CDC says outbreak traced to imported mushrooms appears to be over

CreateTime:2020-06-09 Count:234

Federal officials say a three-year Listeria outbreak caused by mushrooms imported from the Republic of Korea appears to be over.

The implicated enoki mushrooms from H&C Food Inc., Guan’s Mushroom Co. and Sun Hong Foods Inc. are past their shelf life and should not be available for sale, according to an outbreak update the U.S. Centers for Disease Control and Prevention posted today.

Public health officials in Michigan, California and other states worked with the CDC to use DNA fingerprinting on samples from patients and mushrooms. The outbreak strain of Listeria monocytogenes was found in two samples of mushrooms collected from a grocery store by Michigan officials. An outbreak patient reported eating mushrooms from the store before becoming ill. The California Department of Public Health collected enoki mushrooms from grocery stores and identified the outbreak strain in one sample.

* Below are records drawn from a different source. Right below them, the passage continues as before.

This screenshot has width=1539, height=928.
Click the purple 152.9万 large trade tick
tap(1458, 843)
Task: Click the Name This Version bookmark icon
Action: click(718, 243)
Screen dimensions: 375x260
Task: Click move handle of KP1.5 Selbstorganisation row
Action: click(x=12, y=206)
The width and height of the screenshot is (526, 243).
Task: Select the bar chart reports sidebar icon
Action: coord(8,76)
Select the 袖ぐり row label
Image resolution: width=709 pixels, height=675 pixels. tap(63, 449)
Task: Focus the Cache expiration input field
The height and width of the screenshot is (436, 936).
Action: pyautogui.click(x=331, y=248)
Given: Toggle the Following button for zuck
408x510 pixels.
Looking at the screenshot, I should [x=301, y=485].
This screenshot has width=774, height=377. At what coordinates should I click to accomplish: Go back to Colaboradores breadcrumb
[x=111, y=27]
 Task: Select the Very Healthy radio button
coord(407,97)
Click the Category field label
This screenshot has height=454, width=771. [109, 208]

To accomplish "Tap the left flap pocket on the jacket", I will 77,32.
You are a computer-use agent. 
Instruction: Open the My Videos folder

FDA collected samples of enoki mushrooms for testing at import from Green Co. LTD of the Republic of Korea. On April 6, 2020, results showed that two samples yielded the outbreak strain of Listeria monocytogenes. As a result, on April 7, 2020, FDA placed Green Co. LTD on an import alert, meaning their product can be stopped at the U.S. border.

Having been determined to have begun in November 2016, the CDC reports the outbreak lasted through December 2019.

“As of June 9, 2020, this outbreak appears to be over. Epidemiologic, traceback, and laboratory evidence showed that enoki mushrooms supplied by Green Co. LTD, located in the Republic of Korea, were the likely source of this outbreak,” according to the outbreak update. “. . . enoki mushrooms supplied by Green Co. LTD, located in the Republic of Korea, were the likely source of this outbreak.”

A total of 36 people have been identified so far as having been sickened in the outbreak. The patients are from 17 states. Almost all patients — 31 of the 33 with information available — were so sick they had to be admitted to hospitals. Four patients died. Six pregnancy-associated cases were reported, with two resulting in fetal loss.

Ill people ranged in age from less than 1 to 96 years old, with a median age of 67, according to the CDC. Fifty-eight percent of ill people were women.

On March 18, 2020, the Korean Ministry of Food and Drug Safety published its investigation findings and steps it will take to prevent future illnesses. It found Listeria monocytogenes in enoki mushrooms produced by two firms in the Republic of Korea.